Background and Evolution of Local-First Data Architectures
Traditional project management and productivity tools rely heavily on centralized databases and cloud servers, which can create points of failure, vendor lock-in, and synchronization complexities. This evolution in data architecture is explained in the original analysis. The concept of local-first architecture emerged as a response, emphasizing local data storage that remains consistent and accessible offline. Threlmark’s implementation builds on these principles, treating the disk as the definitive contract, inspired by prior work on file-based data management and resilient sync strategies.
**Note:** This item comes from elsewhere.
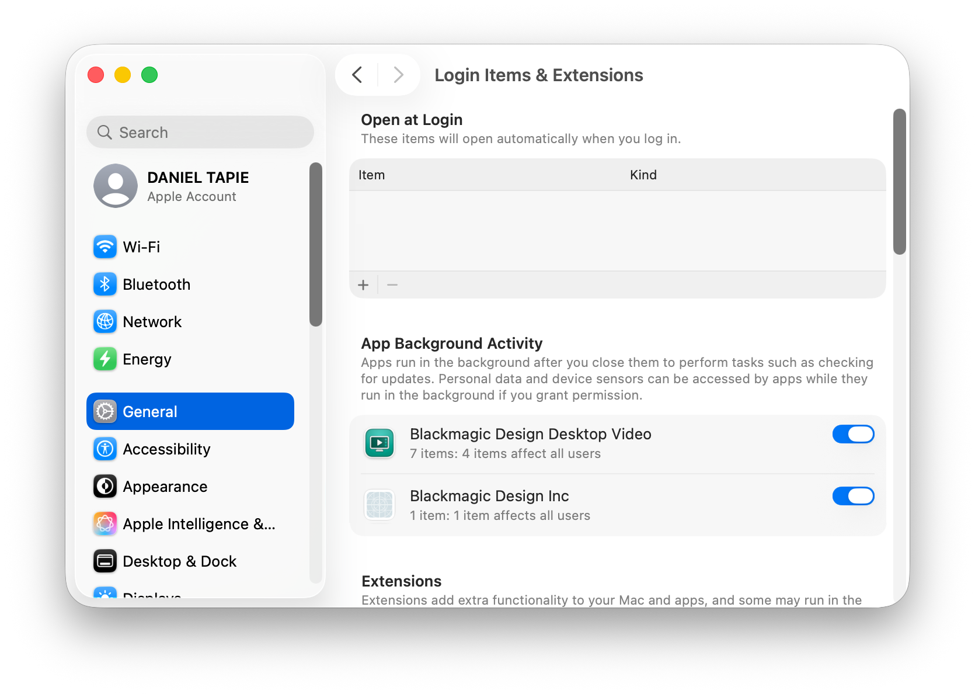Click the Accessibility icon
Screen dimensions: 975x694
click(x=105, y=449)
This approach aligns with broader trends toward open, transparent, and portable data systems, addressing limitations of proprietary formats and centralized infrastructure. While many tools have adopted local-first principles, Threlmark’s specific focus on treating disk as the contract, with explicit directory structures and atomic operations, marks a distinctive evolution in the space.
“Treating the disk as the contract fundamentally simplifies synchronization and enhances offline usability, making data more transparent and portable.”
— Thorsten Meyer, Threlmark developer
Unresolved Challenges and Areas for Further Development
While the architecture offers clear benefits, it remains to be seen how well it scales with very large datasets or complex concurrency scenarios. Managing many small files can introduce filesystem overhead, and manual intervention may be needed to resolve conflicts. Additionally, the approach depends on strict adherence to directory contracts, which could be disrupted by manual edits or incompatible tools. The long-term robustness of self-healing mechanisms and conflict resolution strategies is still being tested in real-world use cases.
Next Steps for Threlmark’s Local-First System
Threlmark plans to refine conflict resolution and merge strategies, improve tooling for manual data inspection, and expand integration with external tools that adhere to the directory contract. Further user feedback and real-world testing will shape future developments, potentially including automated conflict detection and resolution, as well as enhanced documentation of directory structures. The project aims to demonstrate the approach’s scalability and robustness in diverse workflows.
Key Questions
How does Threlmark handle concurrent edits?
Threlmark employs atomic writes and tolerant merging to manage concurrent modifications. Each change is written to a temporary file before replacing the original, reducing corruption risk, while merging strategies aim to preserve data consistency.
Can I manually edit data files without breaking the system?
Yes, since data is stored in plain files within a structured directory, manual edits are possible. However, they should follow the established format and conventions to avoid conflicts or inconsistencies.
What are the main advantages of this architecture?
It enhances offline usability, simplifies synchronization, reduces vendor lock-in, and makes data transparent and portable. It also allows direct editing with simple tools like text editors.
What challenges does this approach face?
Managing many small files can introduce filesystem overhead, and conflict resolution in concurrent editing scenarios remains complex. Ensuring consistency across files is an ongoing challenge.
Is this approach suitable for large-scale or enterprise systems?
While promising for small to medium workflows, scalability and performance in large-scale environments are still under assessment. Further testing is needed to confirm its suitability for enterprise use cases.